I remember going to Neptune Beach in Alemeda, Ca. where he worked in the men's locker rooms.
He then became a steveador on the waterfront, he became a foreman and then he was made walking boss. He worked on all the docks, but in later years worked as walking boss for McCormick's line at pier 40. I have heard he was a hard man to work for, always out in front of the pier with his whistle in his mouth waiting to blow it right on the hour. He was a company man, always on the side of the big-shots, but he was a fair when it came to the time on the men's time cards. This I know because I was the one who fixed up the time cards, and I know that is the men worked one minute over-time, they were paid for one-half hour. He was a concerned walking bossfor his men.If one man got so much as a little cut, he made them go to the doctors, even if they didn't want to go. Something he didn't do himself. His nick name was "Hungry Joe". I have heard many stories of how he got this name,but I believe thi sone.if a case was broke or broken into, my father always wanted his share. I have heard that he used to tell men to break open a case, but that is hard to believe as he was such a company man. I can't see him giving that order.
He used to make Sunday breakfast for Mom and I, we would eat breakfast in bed.He used to make the stuffing for our turkeys and it was really good. I still make my stuffing the way he did. He talked about the apple pies he made, but I don't remember this.

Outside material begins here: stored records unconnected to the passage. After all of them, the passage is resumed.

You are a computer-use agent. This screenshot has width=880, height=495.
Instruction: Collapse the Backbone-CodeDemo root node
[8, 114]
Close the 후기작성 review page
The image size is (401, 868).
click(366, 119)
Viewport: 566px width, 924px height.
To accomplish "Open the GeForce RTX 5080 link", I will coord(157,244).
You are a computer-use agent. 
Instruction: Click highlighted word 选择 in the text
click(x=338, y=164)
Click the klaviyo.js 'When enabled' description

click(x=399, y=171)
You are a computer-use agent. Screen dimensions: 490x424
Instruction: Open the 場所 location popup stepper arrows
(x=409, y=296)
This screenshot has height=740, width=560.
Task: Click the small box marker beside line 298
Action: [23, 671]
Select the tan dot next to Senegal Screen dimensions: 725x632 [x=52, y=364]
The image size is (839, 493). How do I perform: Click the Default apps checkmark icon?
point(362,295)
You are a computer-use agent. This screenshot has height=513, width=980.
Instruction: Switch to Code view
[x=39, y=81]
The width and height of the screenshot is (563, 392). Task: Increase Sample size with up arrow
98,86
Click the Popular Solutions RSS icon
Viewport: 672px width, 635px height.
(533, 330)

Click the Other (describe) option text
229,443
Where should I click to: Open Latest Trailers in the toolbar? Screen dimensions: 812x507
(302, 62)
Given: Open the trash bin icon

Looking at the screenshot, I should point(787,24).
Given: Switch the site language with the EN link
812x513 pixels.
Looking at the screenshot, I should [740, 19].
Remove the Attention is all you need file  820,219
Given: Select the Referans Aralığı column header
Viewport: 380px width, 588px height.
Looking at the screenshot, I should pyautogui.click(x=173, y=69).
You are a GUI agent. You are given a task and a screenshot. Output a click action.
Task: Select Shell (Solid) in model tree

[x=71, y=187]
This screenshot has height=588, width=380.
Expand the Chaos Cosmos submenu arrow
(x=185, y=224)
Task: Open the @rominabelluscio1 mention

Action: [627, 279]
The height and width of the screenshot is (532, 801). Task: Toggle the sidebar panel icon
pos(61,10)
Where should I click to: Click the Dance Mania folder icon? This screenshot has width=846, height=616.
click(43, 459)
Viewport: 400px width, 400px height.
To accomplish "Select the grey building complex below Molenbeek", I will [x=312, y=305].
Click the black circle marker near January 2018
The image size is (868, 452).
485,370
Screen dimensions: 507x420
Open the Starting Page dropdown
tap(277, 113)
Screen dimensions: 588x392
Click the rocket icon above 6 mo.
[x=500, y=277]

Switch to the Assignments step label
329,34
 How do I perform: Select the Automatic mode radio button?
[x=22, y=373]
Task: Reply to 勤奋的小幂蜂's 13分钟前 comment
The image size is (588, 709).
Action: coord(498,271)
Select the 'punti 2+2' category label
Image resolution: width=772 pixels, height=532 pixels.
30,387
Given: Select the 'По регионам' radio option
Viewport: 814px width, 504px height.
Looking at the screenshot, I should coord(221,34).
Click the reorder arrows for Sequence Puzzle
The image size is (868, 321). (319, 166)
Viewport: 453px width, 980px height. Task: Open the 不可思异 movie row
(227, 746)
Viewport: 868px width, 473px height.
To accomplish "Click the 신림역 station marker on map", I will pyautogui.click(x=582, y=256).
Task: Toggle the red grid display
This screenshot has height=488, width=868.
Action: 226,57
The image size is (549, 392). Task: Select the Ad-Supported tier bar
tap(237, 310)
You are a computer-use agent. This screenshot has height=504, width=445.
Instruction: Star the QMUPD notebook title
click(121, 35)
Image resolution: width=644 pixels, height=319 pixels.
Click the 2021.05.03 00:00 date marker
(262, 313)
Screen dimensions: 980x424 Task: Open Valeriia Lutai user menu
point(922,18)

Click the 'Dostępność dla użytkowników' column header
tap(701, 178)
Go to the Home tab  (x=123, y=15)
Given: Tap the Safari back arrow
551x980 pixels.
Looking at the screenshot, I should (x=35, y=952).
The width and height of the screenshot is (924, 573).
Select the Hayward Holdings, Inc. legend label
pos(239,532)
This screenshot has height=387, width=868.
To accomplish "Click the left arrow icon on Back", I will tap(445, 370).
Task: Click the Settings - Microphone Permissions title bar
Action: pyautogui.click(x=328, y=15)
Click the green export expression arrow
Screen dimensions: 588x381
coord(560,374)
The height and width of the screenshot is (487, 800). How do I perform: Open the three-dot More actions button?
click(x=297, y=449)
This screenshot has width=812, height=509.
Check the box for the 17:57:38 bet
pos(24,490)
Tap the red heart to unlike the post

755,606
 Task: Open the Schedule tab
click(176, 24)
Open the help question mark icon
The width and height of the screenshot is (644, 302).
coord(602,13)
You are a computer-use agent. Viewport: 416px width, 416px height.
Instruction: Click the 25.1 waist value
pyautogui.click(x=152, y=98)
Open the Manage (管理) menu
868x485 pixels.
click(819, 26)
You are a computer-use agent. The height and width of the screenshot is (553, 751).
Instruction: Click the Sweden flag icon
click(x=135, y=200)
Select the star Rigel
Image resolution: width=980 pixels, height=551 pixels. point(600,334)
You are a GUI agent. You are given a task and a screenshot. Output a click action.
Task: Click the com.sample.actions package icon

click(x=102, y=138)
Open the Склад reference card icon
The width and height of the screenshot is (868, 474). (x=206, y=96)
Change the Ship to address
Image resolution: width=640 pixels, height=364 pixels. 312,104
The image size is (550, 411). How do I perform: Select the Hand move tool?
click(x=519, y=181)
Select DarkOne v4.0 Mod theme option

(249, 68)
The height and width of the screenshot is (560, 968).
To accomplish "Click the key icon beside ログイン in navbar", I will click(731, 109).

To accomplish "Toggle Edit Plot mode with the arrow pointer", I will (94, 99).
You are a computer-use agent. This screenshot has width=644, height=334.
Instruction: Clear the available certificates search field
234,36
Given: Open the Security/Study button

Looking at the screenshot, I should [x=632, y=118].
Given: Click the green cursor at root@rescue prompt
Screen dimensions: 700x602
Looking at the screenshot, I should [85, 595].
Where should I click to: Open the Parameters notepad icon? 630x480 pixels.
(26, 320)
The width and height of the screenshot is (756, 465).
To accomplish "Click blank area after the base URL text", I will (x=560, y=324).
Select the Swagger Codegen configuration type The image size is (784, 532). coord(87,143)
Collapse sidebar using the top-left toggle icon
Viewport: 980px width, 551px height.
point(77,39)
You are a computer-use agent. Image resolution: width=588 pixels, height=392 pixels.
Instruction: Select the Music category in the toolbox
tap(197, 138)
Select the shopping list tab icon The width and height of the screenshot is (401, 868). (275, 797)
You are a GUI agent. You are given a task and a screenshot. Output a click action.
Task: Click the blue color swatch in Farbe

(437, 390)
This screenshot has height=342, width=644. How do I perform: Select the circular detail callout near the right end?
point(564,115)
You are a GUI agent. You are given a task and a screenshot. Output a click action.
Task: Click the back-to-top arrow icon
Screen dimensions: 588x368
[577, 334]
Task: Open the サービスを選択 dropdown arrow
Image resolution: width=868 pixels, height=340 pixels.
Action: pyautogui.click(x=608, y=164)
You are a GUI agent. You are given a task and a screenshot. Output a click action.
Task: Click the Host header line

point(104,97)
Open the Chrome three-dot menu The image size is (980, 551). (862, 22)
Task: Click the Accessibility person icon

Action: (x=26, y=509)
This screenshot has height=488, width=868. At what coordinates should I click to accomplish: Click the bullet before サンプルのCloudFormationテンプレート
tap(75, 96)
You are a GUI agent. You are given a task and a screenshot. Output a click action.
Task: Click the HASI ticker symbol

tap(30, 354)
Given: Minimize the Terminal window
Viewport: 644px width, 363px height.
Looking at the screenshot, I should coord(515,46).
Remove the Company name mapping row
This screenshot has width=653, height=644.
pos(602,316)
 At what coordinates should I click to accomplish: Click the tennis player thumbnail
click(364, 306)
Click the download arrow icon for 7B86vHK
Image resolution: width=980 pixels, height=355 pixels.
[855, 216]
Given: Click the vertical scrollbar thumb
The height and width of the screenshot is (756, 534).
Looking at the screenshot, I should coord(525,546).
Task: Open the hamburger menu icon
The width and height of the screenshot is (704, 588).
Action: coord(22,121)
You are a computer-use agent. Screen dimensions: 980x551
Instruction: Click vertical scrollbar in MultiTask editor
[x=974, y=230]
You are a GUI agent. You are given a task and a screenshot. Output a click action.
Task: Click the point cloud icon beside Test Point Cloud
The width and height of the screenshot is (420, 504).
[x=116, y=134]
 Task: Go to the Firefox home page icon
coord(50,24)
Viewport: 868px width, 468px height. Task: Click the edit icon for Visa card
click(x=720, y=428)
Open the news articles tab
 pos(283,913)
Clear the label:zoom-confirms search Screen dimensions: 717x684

He didn't talk much at homewanted no talking at the kitchen table while eating.He said you came to the table to eat--not talk. After dinner he would read the paper and then go to bed.
He was always at the docks. On Sunday mornings he would get dressed in his suit, put his white silk scarf, his hat and take off.My Mom used to say, he had to make sure the rusty nails were holding the docks together.
He would bring home phonograph records, especially Al Jolson's as they know him, five pound boxes of candy, bouquets of flowers, cakes and pies but never a full paycheck.The only thing I ever heard my father and mother have words about was the pay check.He always said, I couldn't bring home the full check because Mac wasn't there to give me my check." and get his pay, which wasn;t a full check, but it was more than he would bring home to my mother.
One day, the story goes,he got a chip of steel in his eye and didn't go to the doctors. The eye, finally became blind, he was told to have the eye removed as it would damage the other eye, but he said "I'll be dead before that happens," and wouldn't have anything done. He was wrong,the other eye developed a cataract and he had to have surgery on the eye, and it didn't work, he was blind. Before he was totally blind and still working, he almost walked off the pier, the men sent him home in a cab and never worked again.
I remember a fire on the Navy pier where he now worked, my father and many other men worked to clear the pier and help put out the fire. He received a certificate from the Navy for bravery beyond the call of duty. He was very proud of that. Had it framed.
In those days before the hiring hall, the walking boss would go to the front of the pier and choose the men he wanted. He started many people from the neighborhood at his work including my two brothers,
He took his blindness very hard and never did adjust to things, couldn't do much for himself, but could always find the biggest piece of wreath cake. We all got a big kick out of that.
He was very sentimental, could cry at almost anything, he was always good for a hand out or a loan of money. I remember every birthday he would cry and say," this is my last birthday, I won't be around for my next," he said that every year that I can remember except his last birthday. Everyone in the family noticed his missing words, but no one mentioned it at the time.Had he said these words, they would have been true, as he wasn't here for his next birthday. He died of a heart attack on March 31, 1950.